Now, to actually create a LazyUDF
object (which also follows the LazyArray interface) we will use its constructor lazyudf
.
[4]:
larray = blosc2.lazyudf(myudf, (a, b, s), a.dtype)
print(f"Type: {type(larray)}")
Type: <class 'blosc2.lazyexpr.LazyUDF'>
Next, to execute and get the result of your function you can choose between the __getitem__
and compute
methods. The main difference is that the first one will return the computed result as a NumPy array whereas the second one will return a NDArray. Let’s see __getitem__
first.
[5]:
%%time
npc = larray[:]
print(f"Type: {type(npc)}")
Type: <class 'numpy.ndarray'>
CPU times: user 182 ms, sys: 43.3 ms, total: 226 ms
Wall time: 190 ms
Now, let’s use compute
for the same purpose.

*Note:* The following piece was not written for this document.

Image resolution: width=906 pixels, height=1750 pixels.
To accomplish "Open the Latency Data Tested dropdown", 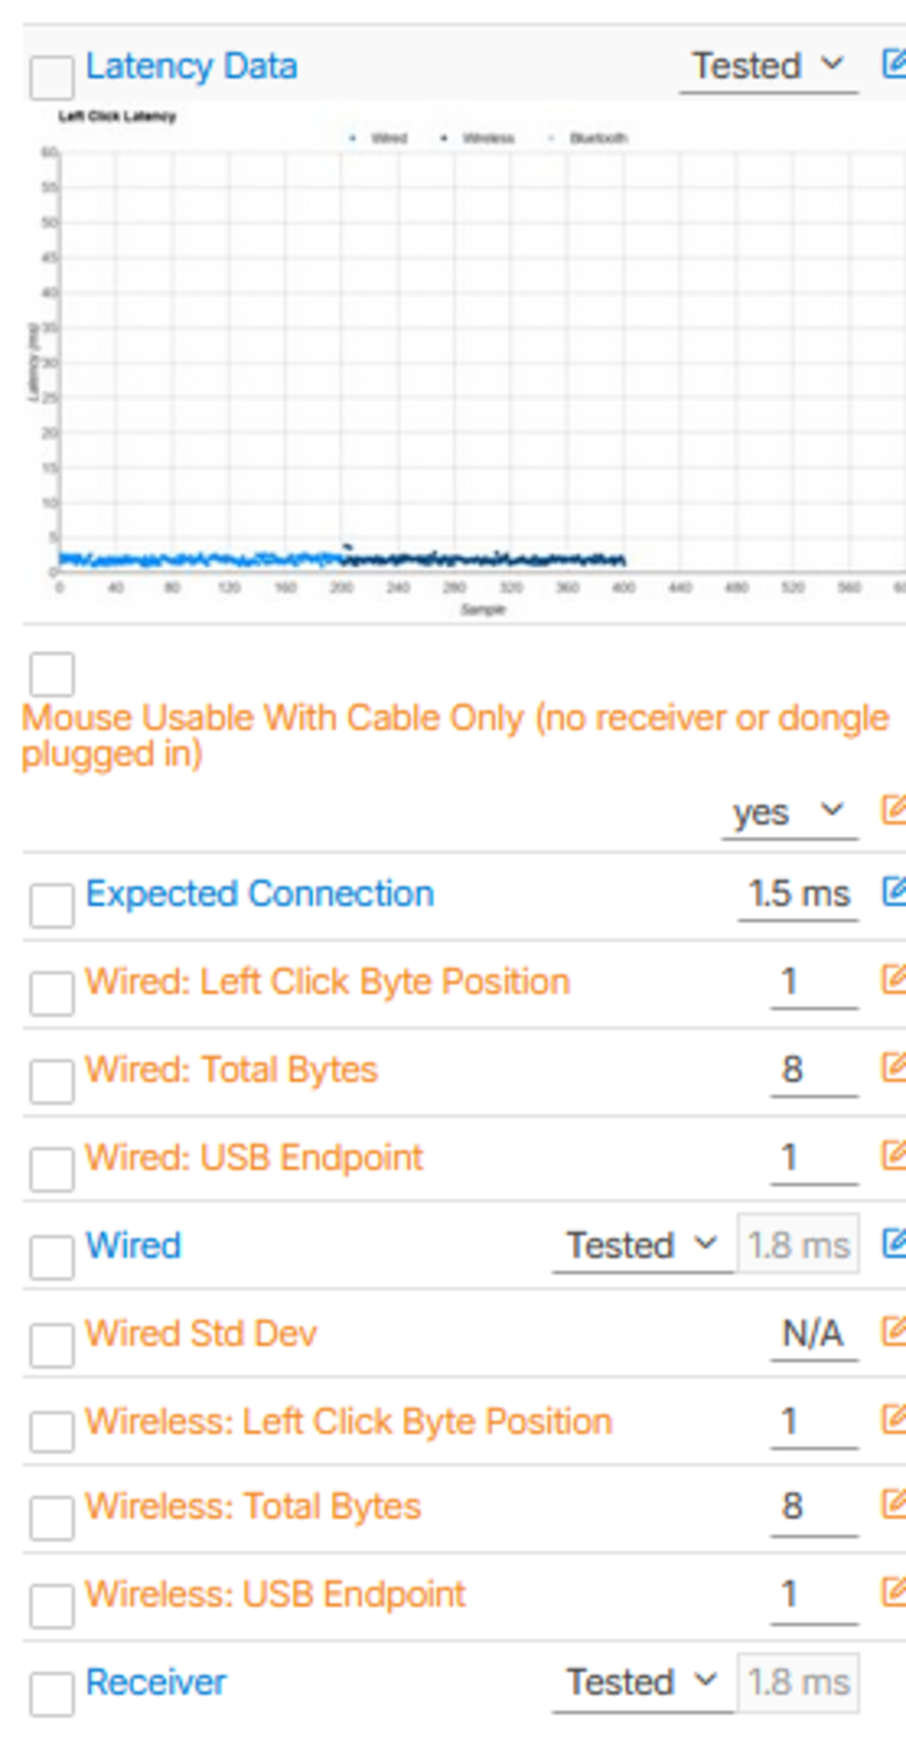I will click(768, 67).
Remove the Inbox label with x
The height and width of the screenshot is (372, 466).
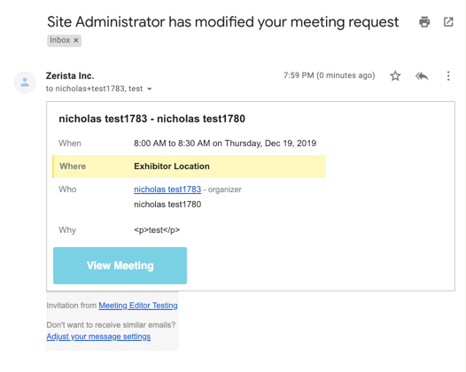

The advantage of using this method is that you can pass some construction parameters for the resulting NDArray like the urlpath
to store the resulting array on-disk.
[6]:
%%time
c = larray.compute(urlpath="larray.b2nd", mode="w")
print(f"Type: {type(c)}")
print(c.info)
Type: <class 'blosc2.ndarray.NDArray'>
type : NDArray
shape : (5000, 2000)
chunks : (500, 2000)
blocks : (20, 2000)
dtype : int32
cratio : 258.64
cparams : CParams(codec=<Codec.ZSTD: 5>, codec_meta=0, clevel=1, use_dict=False, typesize=4,
: nthreads=11, blocksize=160000, splitmode=<SplitMode.AUTO_SPLIT: 3>,
: filters=[<Filter.NOFILTER: 0>, <Filter.NOFILTER: 0>, <Filter.NOFILTER: 0>,
: <Filter.NOFILTER: 0>, <Filter.NOFILTER: 0>, <Filter.SHUFFLE: 1>], filters_meta=[0, 0,
: 0, 0, 0, 0], tuner=<Tuner.STUNE: 0>)
dparams : DParams(nthreads=11)
CPU times: user 211 ms, sys: 38.7 ms, total: 249 ms
Wall time: 181 ms
Using Numba#
Let’s see how Python-Blosc2 can use Numba as an UDF. For this, let’s decorate the same function with Numba.
[7]:
@nb.jit(nopython=True, parallel=True)
def myudf_numba(inputs_tuple, output, offset):
x, y, s = inputs_tuple
output[:] = x**3 + np.sin(y) + s + 1
[8]:
larray2 = blosc2.lazyudf(myudf_numba, (a, b, s), a.dtype)
Cool! We made our first Numba UDF function. Now, let’s evaluate it.
[9]:
%%time
npc2 = larray2[:]
CPU times: user 996 ms, sys: 122 ms, total: 1.12 s
Wall time: 917 ms
Incidentally, the pure Python version was faster than Numba. This is because Numba has large initialization overheads and the function is quite simple. For more complex functions, or larger arrays, the difference will be less noticeable or favorable to it.
Exercise#
Check which array size Numba UDF starts to be competitive. If you master Numba enough, you may also want to unroll loops in UDF and see whether you can make it faster.
Summary#
We have seen how to build new LazyArray objects coming from other NDArray or NumPy objects and use User Defined Functions (UDFs) to create the desired result. We have also demonstrated that integrating Numba in UDF is pretty easy.